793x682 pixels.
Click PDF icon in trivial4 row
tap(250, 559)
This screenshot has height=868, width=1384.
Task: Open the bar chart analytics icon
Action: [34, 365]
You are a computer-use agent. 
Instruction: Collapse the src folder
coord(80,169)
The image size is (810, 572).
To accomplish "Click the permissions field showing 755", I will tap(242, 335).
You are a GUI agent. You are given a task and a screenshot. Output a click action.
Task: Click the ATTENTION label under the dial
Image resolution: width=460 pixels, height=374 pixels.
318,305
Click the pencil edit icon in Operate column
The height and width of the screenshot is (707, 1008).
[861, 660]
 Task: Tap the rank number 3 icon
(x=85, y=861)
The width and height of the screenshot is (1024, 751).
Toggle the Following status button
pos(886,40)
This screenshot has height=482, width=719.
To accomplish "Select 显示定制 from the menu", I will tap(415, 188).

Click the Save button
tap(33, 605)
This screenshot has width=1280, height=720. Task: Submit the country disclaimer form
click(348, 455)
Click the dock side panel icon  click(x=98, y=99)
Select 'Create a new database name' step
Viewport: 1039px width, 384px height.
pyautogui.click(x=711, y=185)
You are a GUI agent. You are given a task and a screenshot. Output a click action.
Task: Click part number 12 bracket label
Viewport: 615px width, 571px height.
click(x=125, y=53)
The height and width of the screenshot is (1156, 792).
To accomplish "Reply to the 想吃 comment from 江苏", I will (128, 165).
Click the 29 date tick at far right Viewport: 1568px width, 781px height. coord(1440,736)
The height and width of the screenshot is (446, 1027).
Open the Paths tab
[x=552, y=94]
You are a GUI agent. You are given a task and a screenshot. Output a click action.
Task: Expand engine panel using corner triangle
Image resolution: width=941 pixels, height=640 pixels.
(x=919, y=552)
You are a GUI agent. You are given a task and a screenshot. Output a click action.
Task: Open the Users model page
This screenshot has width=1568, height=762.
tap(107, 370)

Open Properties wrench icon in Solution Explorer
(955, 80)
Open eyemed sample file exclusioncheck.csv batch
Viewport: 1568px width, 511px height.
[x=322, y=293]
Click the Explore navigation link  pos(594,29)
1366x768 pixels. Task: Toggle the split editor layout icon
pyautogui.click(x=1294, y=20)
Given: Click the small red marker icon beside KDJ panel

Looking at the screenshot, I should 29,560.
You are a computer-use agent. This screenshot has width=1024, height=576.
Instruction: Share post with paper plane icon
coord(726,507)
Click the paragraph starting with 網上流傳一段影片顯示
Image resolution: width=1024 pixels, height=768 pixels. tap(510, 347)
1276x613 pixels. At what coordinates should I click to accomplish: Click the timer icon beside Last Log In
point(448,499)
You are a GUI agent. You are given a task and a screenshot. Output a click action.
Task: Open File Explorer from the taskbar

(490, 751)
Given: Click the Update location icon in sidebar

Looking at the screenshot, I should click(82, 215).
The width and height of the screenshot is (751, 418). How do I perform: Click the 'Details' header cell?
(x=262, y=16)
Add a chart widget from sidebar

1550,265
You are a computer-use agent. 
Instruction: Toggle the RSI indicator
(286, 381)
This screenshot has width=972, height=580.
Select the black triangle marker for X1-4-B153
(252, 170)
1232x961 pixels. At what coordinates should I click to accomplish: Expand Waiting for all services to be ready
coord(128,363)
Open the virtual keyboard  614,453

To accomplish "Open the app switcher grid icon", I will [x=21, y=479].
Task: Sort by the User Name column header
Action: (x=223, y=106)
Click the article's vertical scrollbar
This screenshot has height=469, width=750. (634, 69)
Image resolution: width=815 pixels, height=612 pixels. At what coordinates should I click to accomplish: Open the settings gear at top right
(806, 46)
-=-=-=-=-
In the listing, count the lines that contain the word "label", then give the number and nothing more.

Solution for this exercise:
2